I must, however, go back a little and argue that having published a travel blog now for over nine years, with over five hundred thousand words in it, I have done almost as much as having published a book. An e-book is a book, as I argued a while ago. The 21st century has given us both the excuse and the opportunity in web publishing to reach many people we will never meet, at such breakneck speed. The book is sort of a complement to that now, which has its own advantages. And being a poetry book, also a different kind of way of telling much of the same stories.

FT: You described it somewhere as ‘poetry steeped in travel stories’ though most of your travelogues are written in creative nonfiction form. How do you respond to this seeming irony? Is there a thing about audience and readership in this clime that informed your choice?

KT: Is there an irony? I’ve always loved and written poetry (though for a while I resisted the urge to have my first poetry collection be in English at all, for a different reason). It was perhaps just serendipitous that the poetry book should also be a travelogue. It’s another way of pushing my creative limit, I assume, but both are involved with the human condition. There might also be some satisfaction in helping show that poetry doesn’t have to be one thing, or that travel writing isn’t always in nonfiction prose. The ancient art forms of the Yorùbá people, ewì – and to an even large extent, the Odù Ifá – were invented to tell stories and document the journeys of a people through different periods. It’s travel writing, philosophy, poetry mixed together. This book of mine isn’t quite the Odù Ifá, of course, but you get my idea.

FT: What space do you see Edwardsville by Heart occupying in the literary space?

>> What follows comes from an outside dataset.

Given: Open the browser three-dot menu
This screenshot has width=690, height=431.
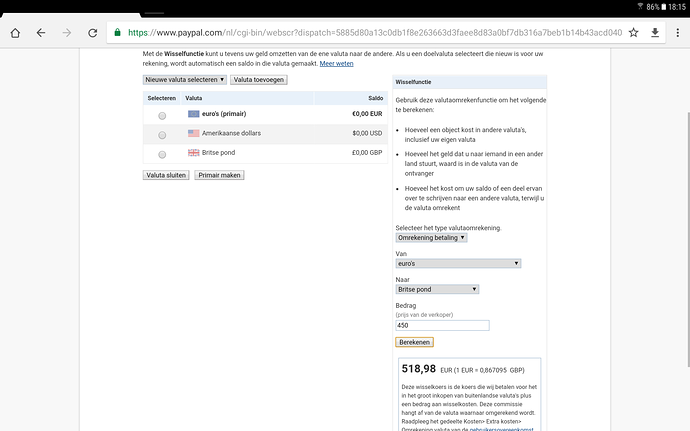Looking at the screenshot, I should point(676,32).
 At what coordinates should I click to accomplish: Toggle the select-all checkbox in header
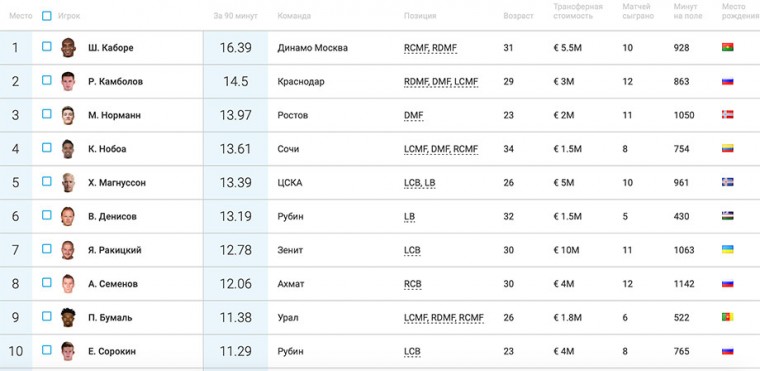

KT: It’s a poetry book, a travelogue, and a memoir in one. It is a map of the American Midwest as I encountered it – and there haven’t been many nonfiction narratives of that particular area by Nigerian or African writers I know of – but also some revelation about my own travel experience limited in time and space. There is some value to that. I hope it encourages more reading and writing of travel literature, which I’m passionate about. Having it in poetry is a homage to my creative beginnings, but there is some satisfaction in having it find its readers in a number of diverse spaces. I wrote this because it is a kind of work I would enjoy reading. So, I hope it spurs more people to provide us with more literature of this kind, or I will have to go write another one.

FT: I have followed your blog for some time and I often wonder what your favourite places are. What travel destinations, if any, do you wish to pursue intimacy with? And why?

KT: There’s a small village in the mountains near the border of Italy with France called Ostana. I have only spent a week there, to receive a prize, but I remember it with such fondness. The quiet, the food, the people, and its positioning between mountaintops capped by snow and clouds hold such warm fuzzy memories. The itinerant shepherds there made the best espresso and conversation.

There are other places too: Ìbàdàn, where I grew up, Àkúrẹ́ where I spent a few months as a young child, Seoul, Rio, Busan, Milan, Turin, Edwardsville, Abẹ́òkuta, Olot, Barcelona, and a little village of Riyom, in Plateau State, where I served (NYSC). I’ve not become irrevocably attached to any specific space, but every place I have visited have left some indelible memory.

FT: Share any travels you were reluctant to write about, especially if, and/or because, the experiences were unsettling.

KT: Much of the unsettling experiences of travel I’ve had have been with visa officers or the visa processes in general. My most unsettling, ironically, also happened with Italy, where the guy at the consulate in Lagos wanted me to bribe him to get the visa refusal turned into an approval. He never explicitly said it, but I understood the body language. I didn’t budge, and I didn’t get the visa. As a travel writer, there’s nothing I’m reluctant to write about. The only question is whether it’s the right time to tell a story.


Adédàpò Treasure is a writer and filmmaker.